**WHAT THIS TASK INVOLVES**
Among the entries below, take the line with "Where should I" and the line with "Task: Click the Zolgensma row label", and output them and every line between them exactly, with nothing else.

**RECORDS PROVIDED**
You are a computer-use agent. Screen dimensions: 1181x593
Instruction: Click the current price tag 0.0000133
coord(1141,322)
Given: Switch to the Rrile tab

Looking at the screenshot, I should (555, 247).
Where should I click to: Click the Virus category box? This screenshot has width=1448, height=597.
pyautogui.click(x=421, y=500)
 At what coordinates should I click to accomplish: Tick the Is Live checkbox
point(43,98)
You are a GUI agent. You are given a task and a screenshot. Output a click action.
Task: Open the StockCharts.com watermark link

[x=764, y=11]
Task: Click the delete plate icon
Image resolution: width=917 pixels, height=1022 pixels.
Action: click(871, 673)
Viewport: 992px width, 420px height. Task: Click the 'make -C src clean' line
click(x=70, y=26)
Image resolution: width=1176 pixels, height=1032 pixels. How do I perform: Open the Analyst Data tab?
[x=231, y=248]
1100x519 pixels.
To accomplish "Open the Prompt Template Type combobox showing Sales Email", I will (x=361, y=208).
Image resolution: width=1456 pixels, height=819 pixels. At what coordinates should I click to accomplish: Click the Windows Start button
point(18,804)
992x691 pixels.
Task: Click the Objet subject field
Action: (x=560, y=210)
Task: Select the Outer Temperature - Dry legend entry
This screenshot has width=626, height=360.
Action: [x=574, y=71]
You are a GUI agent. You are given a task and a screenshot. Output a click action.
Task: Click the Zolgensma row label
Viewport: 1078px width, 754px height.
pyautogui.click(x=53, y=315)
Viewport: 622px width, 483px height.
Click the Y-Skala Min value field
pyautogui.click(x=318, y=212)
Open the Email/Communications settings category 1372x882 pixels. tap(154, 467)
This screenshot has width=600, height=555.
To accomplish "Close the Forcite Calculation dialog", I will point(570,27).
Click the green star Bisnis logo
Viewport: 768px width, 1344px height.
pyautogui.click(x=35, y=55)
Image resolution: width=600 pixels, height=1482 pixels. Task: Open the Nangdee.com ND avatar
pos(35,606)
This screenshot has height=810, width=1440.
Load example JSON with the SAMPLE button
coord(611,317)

**SOLVED EXERCISE**
Where should I click to: Click the Virus category box? This screenshot has width=1448, height=597.
pyautogui.click(x=421, y=500)
 At what coordinates should I click to accomplish: Tick the Is Live checkbox
point(43,98)
You are a GUI agent. You are given a task and a screenshot. Output a click action.
Task: Open the StockCharts.com watermark link

[x=764, y=11]
Task: Click the delete plate icon
Image resolution: width=917 pixels, height=1022 pixels.
Action: click(871, 673)
Viewport: 992px width, 420px height. Task: Click the 'make -C src clean' line
click(x=70, y=26)
Image resolution: width=1176 pixels, height=1032 pixels. How do I perform: Open the Analyst Data tab?
[x=231, y=248]
1100x519 pixels.
To accomplish "Open the Prompt Template Type combobox showing Sales Email", I will (x=361, y=208).
Image resolution: width=1456 pixels, height=819 pixels. At what coordinates should I click to accomplish: Click the Windows Start button
point(18,804)
992x691 pixels.
Task: Click the Objet subject field
Action: (x=560, y=210)
Task: Select the Outer Temperature - Dry legend entry
This screenshot has width=626, height=360.
Action: [x=574, y=71]
You are a GUI agent. You are given a task and a screenshot. Output a click action.
Task: Click the Zolgensma row label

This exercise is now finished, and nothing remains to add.